Konawe Utara, INDONEWS.ID - Warga masyarakat Desa Labengki Kecamatan Lasolo Kepulauan Kabupaten Konawe Utara Provinsi Sulawesi Tenggara, tinggal dua rumah tangga dalam satu rumah yang berdindingkan Rumbia dengan ukuran luas 4x5 meter persegi.
"Kami sudah tinggali ini rumah semenjak habis menikah sampai sekarang"ungkap Mirlan kepala rumah tangga yang mendiami gubuk atap dan dinding rumbia bersama istri dan dua anak-anaknya.
Begitupula Nenek No (55) yang tinggal di gubuk berkisar 10 tahun di Desa Labengki sebelumnya pernah tinggal di Desa Tapuunggaya bersama suaminya (Mamba) 60 tahun dengan anaknya tunawicara (Hatiman) 35 tahun harus rela bergabung demi untuk menjalani kerasnya kehidupan.
Mirlan juga mengakui jika di tempatnya sangat susah untuk mendapatkan air tawar yang berada dipulau, serta hidup hanya bergantung pencaharian sehari-hari dilaut untuk menangkap ikan dengan cara memukat dan memancing. "Adaji didapat sekitar 30 ribu rupiah satu hari kadang 10 ribu rupiah tergantung rezeki saja"ungkap Mirlan
Desa Labengki tidak mempunyai pasar, cuma ada ditinobu itupun harus menggunakan bodi kecil untuk transportasi yang menjadi akses hingga mendapatkan tempat pasar.
Selain Desa yang menjadi mempunyai keindahan wisata, warga setempat sangat kesusahan untuk mendapatkan air tawar harus merelakan waktu sekitar 2 jam untuk bisa mendapatkan air tawar.
"Tempat kami mengambil air di Pasir panjang untuk masak, mandi, cuci, dengan menggunakan perahu ketinting, saya biasa pakai jerigen kecil sebanyak 20 yang ukuran 5 liter kalau pakai galon biasa 10 saja, yang bisa dimuat dan harus mengeluarkan biaya 2 liter bensin"ujar Mirlan
Rumah yang dihuninya tersebut berDindingkan dari daun rumbia dan sudah terpaksa dipakai dinding rumbia yang sudah harus menjalani kehidupan, tetapi untuk mendapatkan pelayanan kesehatan warga setempat juga sangat berterima kasih karena telah memberikan pelayanan yang baik dengan adanya pustu di tempat mereka.

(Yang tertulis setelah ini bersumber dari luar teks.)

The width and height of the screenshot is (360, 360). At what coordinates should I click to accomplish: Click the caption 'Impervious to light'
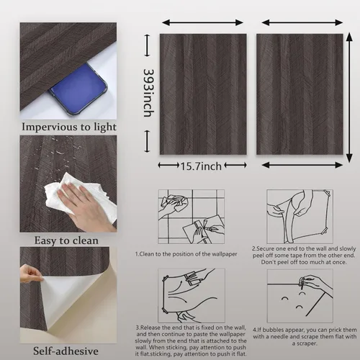coord(68,127)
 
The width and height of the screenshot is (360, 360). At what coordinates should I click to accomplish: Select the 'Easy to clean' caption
coord(68,239)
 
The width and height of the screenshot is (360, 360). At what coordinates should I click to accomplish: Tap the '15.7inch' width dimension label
coord(201,166)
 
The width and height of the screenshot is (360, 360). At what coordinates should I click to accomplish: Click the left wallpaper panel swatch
coord(202,94)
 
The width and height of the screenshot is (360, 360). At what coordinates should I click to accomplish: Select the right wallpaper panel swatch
coord(299,94)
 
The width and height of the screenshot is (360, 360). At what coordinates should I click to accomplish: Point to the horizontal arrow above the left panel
coord(202,23)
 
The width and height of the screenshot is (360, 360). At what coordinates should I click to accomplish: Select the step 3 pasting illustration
coord(191,296)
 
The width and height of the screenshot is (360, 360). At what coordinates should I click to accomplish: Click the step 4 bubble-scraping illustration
coord(299,296)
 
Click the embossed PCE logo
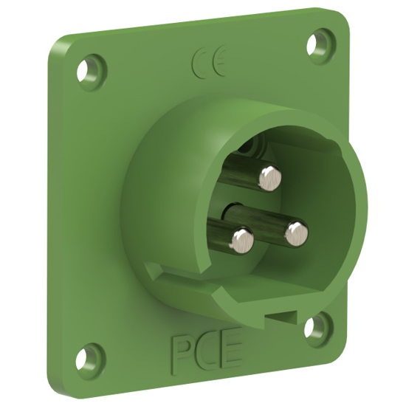[207, 353]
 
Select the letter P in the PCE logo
[181, 354]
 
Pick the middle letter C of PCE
[207, 353]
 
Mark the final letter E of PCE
[231, 351]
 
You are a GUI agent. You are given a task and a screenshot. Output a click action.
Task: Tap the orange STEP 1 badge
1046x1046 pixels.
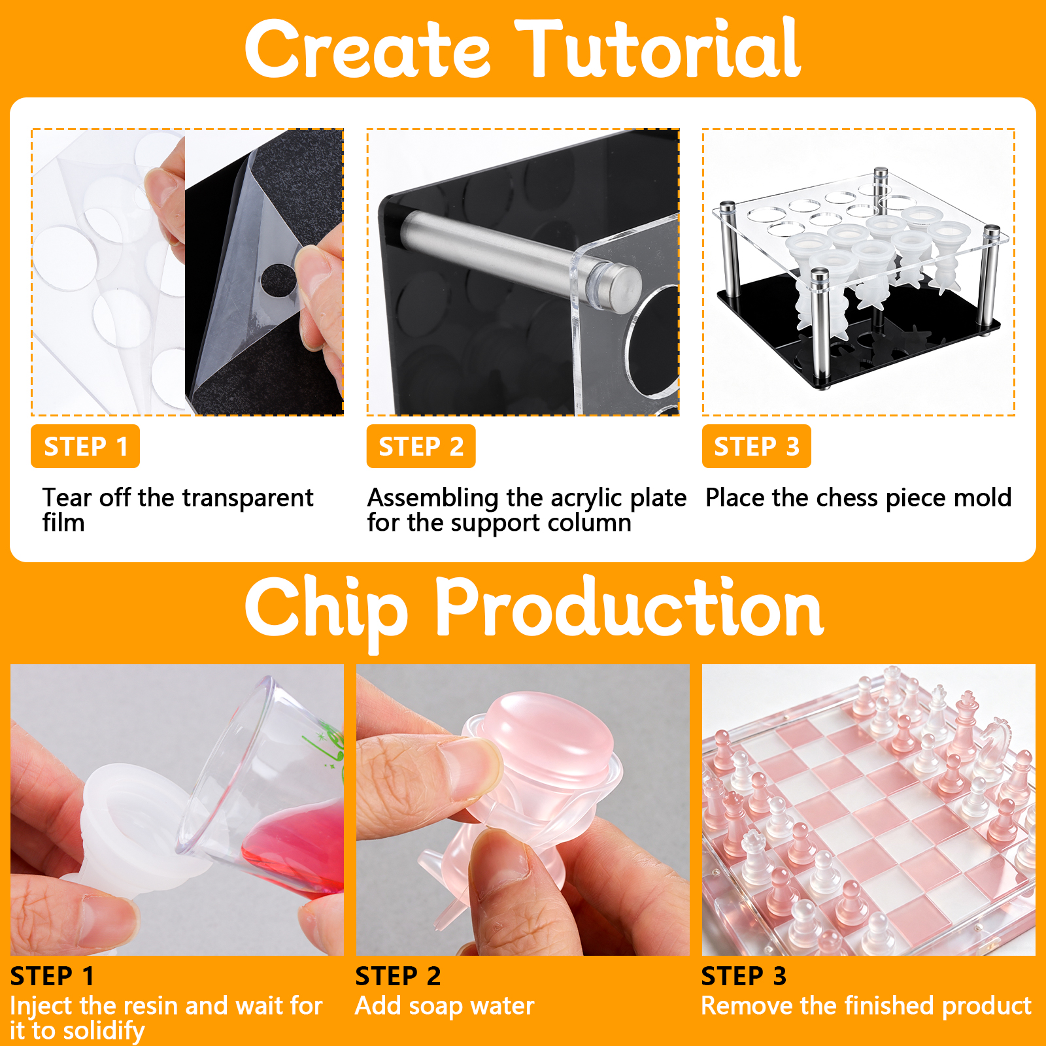(x=85, y=447)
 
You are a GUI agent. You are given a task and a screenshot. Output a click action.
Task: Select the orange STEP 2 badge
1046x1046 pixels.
(x=421, y=447)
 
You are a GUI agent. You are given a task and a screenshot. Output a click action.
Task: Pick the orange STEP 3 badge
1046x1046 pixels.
(x=756, y=447)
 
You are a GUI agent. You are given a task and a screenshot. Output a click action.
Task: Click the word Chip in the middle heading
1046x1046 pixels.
(x=326, y=611)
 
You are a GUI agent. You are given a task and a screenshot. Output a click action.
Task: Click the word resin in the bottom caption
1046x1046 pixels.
(x=154, y=1005)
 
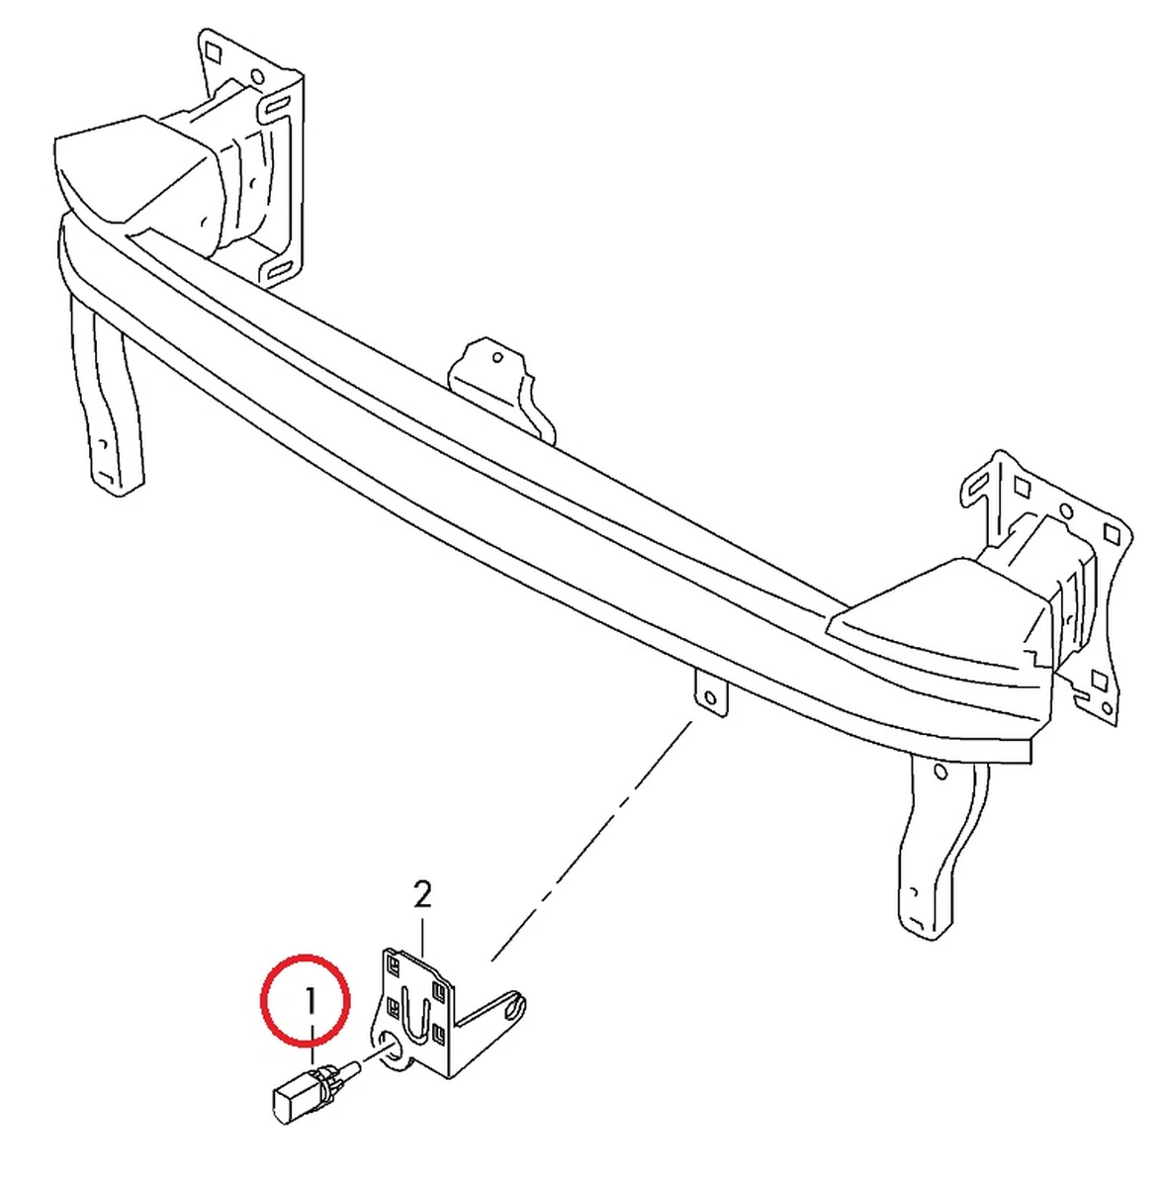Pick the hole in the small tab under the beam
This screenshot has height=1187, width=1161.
point(709,699)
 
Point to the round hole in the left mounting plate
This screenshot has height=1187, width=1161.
point(257,76)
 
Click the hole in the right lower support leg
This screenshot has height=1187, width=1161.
point(940,773)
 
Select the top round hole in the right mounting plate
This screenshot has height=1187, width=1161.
point(1066,510)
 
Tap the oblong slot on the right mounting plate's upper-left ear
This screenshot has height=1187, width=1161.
point(977,485)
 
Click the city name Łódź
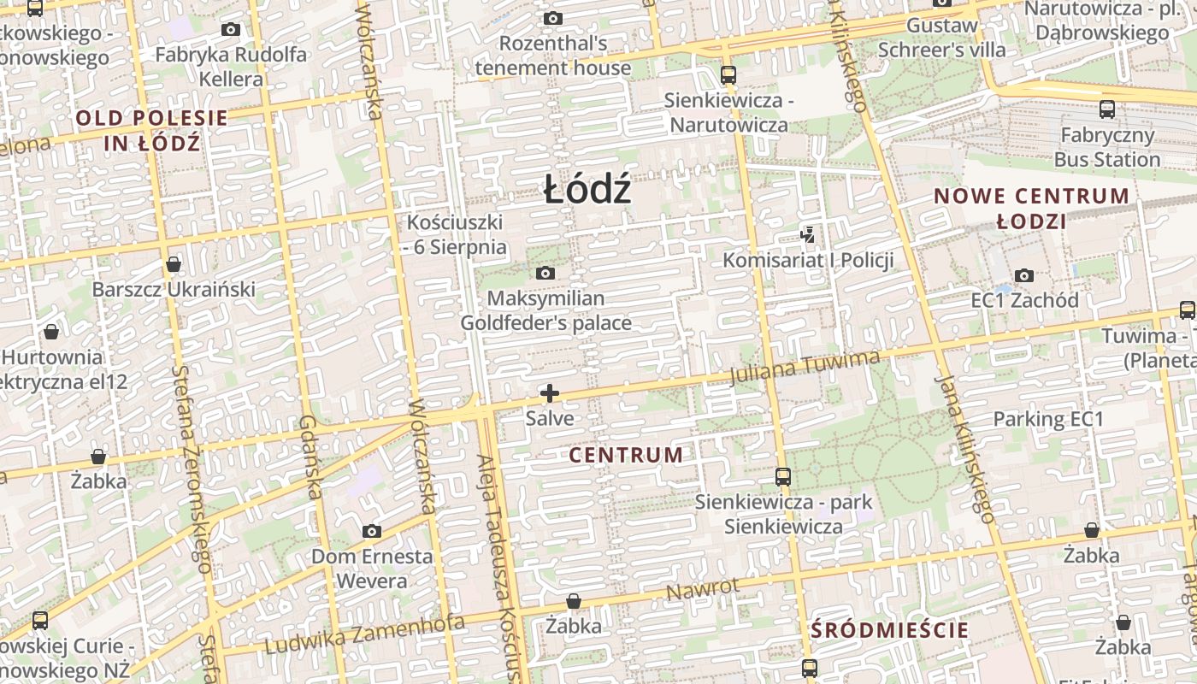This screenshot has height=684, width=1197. click(x=587, y=189)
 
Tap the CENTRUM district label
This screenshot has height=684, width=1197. click(x=626, y=455)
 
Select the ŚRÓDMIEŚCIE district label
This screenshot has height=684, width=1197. click(x=889, y=631)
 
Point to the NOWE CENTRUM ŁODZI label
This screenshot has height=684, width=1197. click(x=1031, y=208)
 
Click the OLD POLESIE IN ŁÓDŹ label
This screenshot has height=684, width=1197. click(x=152, y=130)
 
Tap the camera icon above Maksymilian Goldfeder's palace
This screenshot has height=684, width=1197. click(x=545, y=274)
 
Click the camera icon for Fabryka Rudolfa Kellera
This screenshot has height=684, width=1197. click(x=230, y=30)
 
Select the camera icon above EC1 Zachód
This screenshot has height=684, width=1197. click(x=1023, y=275)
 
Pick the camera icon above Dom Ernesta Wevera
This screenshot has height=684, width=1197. click(x=371, y=531)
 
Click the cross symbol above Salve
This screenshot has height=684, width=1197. click(x=550, y=393)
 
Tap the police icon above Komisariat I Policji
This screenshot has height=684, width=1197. click(x=806, y=233)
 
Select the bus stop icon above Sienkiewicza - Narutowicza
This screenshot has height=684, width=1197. click(x=728, y=75)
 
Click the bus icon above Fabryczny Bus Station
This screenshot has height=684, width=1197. click(x=1106, y=109)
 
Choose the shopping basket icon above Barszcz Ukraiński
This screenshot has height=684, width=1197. click(x=174, y=264)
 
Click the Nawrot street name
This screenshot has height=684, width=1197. click(x=702, y=589)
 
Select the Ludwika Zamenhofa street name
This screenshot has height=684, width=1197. click(x=364, y=633)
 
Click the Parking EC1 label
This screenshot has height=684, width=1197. click(x=1048, y=419)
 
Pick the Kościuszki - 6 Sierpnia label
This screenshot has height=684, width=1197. click(x=455, y=234)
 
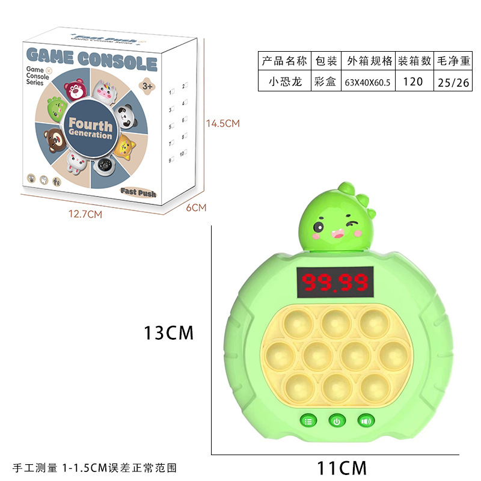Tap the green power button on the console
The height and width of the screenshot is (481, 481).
pos(337,421)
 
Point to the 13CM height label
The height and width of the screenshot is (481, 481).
pos(168,332)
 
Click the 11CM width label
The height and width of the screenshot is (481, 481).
pos(342,466)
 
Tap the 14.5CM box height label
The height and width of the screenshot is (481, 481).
pos(222,123)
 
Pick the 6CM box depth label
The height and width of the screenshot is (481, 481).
pos(197,207)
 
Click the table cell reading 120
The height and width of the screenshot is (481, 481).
pos(413,81)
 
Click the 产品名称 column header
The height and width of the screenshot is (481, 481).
pos(284,61)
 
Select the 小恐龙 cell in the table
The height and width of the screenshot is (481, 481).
pos(284,81)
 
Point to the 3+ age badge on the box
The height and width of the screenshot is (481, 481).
pos(147,86)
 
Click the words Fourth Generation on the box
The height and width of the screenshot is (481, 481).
pos(90,128)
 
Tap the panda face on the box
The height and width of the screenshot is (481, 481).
pos(126,115)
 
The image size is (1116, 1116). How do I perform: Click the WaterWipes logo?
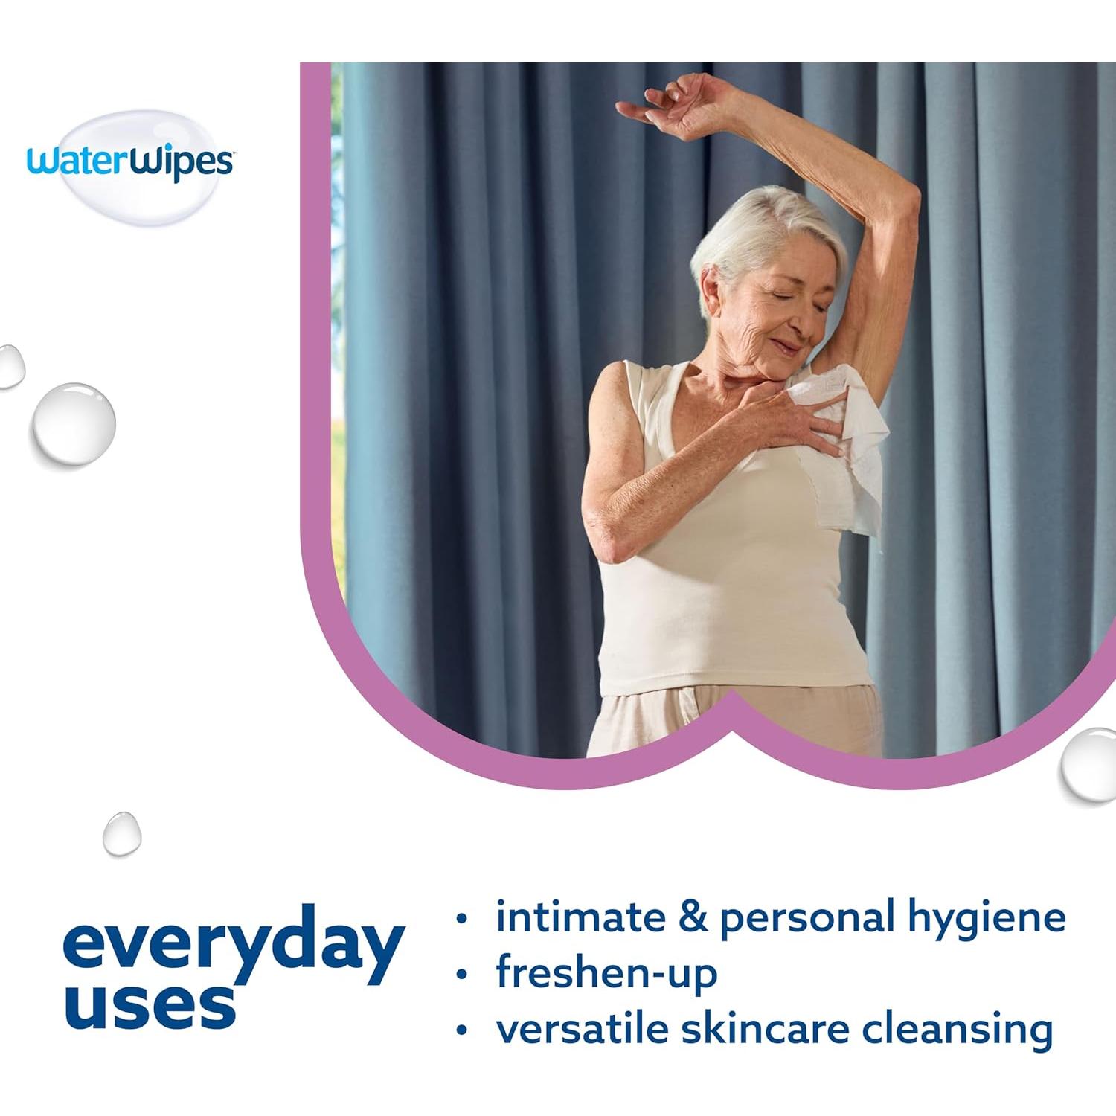point(130,162)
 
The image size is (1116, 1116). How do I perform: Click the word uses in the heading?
point(150,1007)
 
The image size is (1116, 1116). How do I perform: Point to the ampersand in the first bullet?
point(693,917)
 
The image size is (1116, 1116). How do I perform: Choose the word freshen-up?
point(606,972)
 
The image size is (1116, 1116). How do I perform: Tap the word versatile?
point(580,1029)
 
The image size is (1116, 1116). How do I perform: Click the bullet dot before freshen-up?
point(462,974)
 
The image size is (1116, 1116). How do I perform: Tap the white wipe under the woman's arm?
point(856,454)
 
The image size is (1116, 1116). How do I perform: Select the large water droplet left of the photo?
point(73,424)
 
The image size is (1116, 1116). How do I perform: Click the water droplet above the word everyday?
point(121,833)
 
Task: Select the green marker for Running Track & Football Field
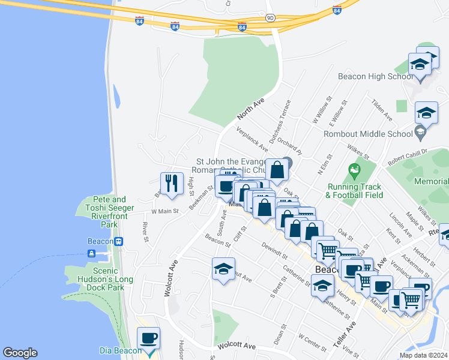354,171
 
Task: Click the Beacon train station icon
119,241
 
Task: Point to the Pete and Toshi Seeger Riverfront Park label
101,212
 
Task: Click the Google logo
20,353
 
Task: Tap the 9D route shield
270,19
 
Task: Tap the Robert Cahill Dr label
406,157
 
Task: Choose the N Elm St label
325,164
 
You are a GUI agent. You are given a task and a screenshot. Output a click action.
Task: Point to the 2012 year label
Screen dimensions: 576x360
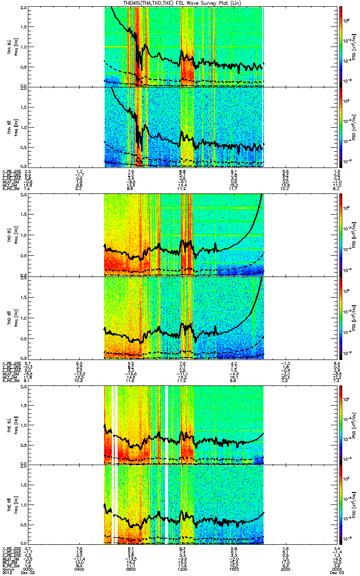7,573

Mirlan, bersama istri masni, misan (6), apria (3 ), hidup bersama keluarganya dalam satu rumah dengan ukuran rumah 4x5 rumah panggung yang dihuni dua rumah tangga dalam satu gubuk, yang sudah ditiggali dalam rumah 7 orang anggota rumah tangga.
Dengan usia pernikahannya masuk 8 tahun itu, mirlan berharap bisa mendapatkan tempat yang ideal untuk rumah tangga.
Melihat keluhan warga Desa Labengki, Bupati Konut melalui Kabag Humas menanggapi hal itu, dimana itu adalah sudah menjadi tugas pemerintah daerah untuk berusaha mensejahterakan masyarakatnya.
"Dengan adanya TMMD di Desa ini, maka secara otomatis akan menjadi target utama dalam rehabilitasi rumah warga, hingga mendapatkan hunian yang layak" ungkap La ode Amanuddin Kabag Humas PEMDA konawe Utara.
Dimana PEMDA Konut melihat adanya bantuan dari kementerian penyulingan air asin menjadi air tawar untuk bisa di perbaiki ulang yang dibantu dengan adanya kegiatan TMMD di daerah itu.